Text and item location entries
_ _ _ _

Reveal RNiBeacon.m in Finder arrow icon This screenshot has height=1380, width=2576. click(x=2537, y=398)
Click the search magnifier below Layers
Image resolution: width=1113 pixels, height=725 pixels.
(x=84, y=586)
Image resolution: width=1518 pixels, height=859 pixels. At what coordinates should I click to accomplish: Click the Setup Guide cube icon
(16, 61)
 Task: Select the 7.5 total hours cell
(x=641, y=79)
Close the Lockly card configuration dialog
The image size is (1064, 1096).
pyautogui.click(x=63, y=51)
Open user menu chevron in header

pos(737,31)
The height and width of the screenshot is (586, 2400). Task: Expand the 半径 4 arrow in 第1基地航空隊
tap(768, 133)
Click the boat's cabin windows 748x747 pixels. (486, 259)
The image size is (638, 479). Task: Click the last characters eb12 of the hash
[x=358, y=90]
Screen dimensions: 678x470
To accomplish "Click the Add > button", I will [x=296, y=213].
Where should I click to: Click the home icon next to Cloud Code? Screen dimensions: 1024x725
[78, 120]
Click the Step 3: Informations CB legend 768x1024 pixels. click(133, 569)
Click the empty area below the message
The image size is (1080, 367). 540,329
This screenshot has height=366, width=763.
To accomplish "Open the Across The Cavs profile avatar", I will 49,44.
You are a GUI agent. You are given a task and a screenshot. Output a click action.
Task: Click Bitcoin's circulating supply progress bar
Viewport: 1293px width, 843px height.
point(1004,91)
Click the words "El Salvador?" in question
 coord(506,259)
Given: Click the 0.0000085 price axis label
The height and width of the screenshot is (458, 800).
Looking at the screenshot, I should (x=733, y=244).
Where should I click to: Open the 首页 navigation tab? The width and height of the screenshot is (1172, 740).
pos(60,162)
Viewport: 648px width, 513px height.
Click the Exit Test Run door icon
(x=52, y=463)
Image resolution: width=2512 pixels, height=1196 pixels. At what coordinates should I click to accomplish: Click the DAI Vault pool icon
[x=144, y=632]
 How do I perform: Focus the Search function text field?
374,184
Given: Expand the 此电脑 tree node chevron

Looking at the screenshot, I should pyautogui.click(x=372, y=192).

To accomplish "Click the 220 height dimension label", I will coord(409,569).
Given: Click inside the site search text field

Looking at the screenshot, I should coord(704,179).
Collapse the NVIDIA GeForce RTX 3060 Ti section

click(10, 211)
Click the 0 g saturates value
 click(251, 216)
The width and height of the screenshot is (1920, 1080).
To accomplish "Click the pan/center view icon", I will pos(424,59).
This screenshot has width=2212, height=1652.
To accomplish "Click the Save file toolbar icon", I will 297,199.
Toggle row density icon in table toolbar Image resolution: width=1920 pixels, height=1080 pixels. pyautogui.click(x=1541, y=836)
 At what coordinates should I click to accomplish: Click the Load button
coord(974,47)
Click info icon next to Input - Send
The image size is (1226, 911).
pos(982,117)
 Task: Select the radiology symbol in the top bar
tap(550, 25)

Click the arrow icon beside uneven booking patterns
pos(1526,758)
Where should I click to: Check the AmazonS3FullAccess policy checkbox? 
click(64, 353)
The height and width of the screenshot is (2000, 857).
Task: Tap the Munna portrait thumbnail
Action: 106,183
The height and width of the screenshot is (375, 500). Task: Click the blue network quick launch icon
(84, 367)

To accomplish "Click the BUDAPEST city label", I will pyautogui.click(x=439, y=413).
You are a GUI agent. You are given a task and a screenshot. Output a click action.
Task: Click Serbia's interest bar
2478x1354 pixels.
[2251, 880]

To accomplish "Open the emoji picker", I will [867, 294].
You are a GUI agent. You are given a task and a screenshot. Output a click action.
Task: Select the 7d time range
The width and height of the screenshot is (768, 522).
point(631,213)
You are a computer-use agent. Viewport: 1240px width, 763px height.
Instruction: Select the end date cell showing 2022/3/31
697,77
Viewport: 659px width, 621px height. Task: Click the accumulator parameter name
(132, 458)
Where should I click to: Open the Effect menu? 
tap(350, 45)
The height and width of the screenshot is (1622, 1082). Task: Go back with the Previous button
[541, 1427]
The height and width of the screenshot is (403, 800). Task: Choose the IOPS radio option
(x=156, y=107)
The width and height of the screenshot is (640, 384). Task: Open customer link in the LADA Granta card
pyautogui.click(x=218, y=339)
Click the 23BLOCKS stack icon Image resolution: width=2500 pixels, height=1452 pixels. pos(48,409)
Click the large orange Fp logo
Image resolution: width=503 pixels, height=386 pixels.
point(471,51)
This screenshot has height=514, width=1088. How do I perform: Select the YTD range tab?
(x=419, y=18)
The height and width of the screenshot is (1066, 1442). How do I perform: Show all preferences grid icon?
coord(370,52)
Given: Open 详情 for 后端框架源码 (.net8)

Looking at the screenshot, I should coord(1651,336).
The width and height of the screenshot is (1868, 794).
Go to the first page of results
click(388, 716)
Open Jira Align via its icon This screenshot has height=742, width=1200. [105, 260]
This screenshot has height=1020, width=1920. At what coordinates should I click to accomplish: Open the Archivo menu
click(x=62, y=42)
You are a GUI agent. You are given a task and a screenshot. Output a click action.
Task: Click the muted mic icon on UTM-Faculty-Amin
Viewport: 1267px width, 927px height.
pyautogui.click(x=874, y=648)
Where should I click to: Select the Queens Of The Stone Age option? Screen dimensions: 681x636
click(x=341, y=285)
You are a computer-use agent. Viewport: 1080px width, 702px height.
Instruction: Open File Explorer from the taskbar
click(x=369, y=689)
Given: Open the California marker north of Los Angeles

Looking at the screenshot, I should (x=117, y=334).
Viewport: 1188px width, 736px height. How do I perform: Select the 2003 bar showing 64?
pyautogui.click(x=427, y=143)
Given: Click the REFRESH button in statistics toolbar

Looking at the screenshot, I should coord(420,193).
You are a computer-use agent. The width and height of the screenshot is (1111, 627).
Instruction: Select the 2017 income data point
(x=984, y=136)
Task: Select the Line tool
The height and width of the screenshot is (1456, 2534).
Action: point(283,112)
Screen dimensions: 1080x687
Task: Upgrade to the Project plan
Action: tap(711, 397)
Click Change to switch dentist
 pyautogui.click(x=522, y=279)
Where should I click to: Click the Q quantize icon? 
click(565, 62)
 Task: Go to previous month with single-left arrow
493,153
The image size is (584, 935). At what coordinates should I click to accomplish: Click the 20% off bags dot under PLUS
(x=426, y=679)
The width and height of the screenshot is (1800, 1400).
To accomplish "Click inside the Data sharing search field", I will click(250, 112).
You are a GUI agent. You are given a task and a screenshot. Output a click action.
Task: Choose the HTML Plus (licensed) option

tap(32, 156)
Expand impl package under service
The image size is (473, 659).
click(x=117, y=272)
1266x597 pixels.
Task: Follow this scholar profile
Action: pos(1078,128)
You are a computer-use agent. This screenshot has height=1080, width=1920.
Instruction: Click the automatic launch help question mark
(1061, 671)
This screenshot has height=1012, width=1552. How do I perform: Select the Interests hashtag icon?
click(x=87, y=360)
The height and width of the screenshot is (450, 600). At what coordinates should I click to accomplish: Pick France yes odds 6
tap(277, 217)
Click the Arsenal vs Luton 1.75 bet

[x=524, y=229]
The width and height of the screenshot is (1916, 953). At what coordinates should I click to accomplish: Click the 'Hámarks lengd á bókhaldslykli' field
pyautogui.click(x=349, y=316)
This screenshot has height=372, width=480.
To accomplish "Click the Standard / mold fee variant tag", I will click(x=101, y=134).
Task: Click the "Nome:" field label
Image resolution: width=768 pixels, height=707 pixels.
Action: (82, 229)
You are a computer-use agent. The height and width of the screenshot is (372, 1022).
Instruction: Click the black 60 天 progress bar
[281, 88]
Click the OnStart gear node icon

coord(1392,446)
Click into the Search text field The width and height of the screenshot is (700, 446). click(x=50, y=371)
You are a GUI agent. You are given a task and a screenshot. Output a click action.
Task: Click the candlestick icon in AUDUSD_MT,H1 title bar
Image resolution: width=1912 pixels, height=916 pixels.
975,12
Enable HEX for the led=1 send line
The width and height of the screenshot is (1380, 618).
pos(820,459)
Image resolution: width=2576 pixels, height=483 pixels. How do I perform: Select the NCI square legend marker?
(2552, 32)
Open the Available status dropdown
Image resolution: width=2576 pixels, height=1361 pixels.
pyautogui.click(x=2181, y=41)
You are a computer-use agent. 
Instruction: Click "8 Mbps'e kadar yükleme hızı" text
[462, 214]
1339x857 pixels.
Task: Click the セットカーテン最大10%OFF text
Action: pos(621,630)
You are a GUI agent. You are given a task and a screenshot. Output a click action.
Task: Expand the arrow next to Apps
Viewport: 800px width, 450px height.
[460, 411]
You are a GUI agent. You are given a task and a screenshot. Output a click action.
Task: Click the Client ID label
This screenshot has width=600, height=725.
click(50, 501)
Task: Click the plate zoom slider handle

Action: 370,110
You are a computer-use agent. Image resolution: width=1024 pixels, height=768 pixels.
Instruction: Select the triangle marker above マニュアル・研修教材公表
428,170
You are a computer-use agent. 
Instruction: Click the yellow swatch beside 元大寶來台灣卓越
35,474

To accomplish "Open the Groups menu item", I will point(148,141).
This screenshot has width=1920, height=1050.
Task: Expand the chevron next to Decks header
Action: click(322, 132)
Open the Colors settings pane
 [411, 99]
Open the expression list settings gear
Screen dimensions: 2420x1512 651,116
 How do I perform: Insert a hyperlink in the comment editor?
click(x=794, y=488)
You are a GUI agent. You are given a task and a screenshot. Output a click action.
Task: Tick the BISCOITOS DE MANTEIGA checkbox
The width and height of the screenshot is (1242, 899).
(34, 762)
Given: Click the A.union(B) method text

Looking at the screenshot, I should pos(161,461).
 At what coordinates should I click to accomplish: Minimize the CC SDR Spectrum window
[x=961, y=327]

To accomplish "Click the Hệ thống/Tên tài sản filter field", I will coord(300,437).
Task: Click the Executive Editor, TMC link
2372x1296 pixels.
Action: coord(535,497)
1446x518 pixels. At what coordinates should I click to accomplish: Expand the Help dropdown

_ _ _ _

**Requirements**
Format the lines above as a JSON list of strings, one string per line and blank lines omitted. Cover only the first line through the line containing "[x=358, y=90]".

**Reply to the task**
[
  "Reveal RNiBeacon.m in Finder arrow icon This screenshot has height=1380, width=2576. click(x=2537, y=398)",
  "Click the search magnifier below Layers",
  "Image resolution: width=1113 pixels, height=725 pixels.",
  "(x=84, y=586)",
  "Image resolution: width=1518 pixels, height=859 pixels. At what coordinates should I click to accomplish: Click the Setup Guide cube icon",
  "(16, 61)",
  " Task: Select the 7.5 total hours cell",
  "(x=641, y=79)",
  "Close the Lockly card configuration dialog",
  "The image size is (1064, 1096).",
  "pyautogui.click(x=63, y=51)",
  "Open user menu chevron in header",
  "pos(737,31)",
  "The height and width of the screenshot is (586, 2400). Task: Expand the 半径 4 arrow in 第1基地航空隊",
  "tap(768, 133)",
  "Click the boat's cabin windows 748x747 pixels. (486, 259)",
  "The image size is (638, 479). Task: Click the last characters eb12 of the hash",
  "[x=358, y=90]"
]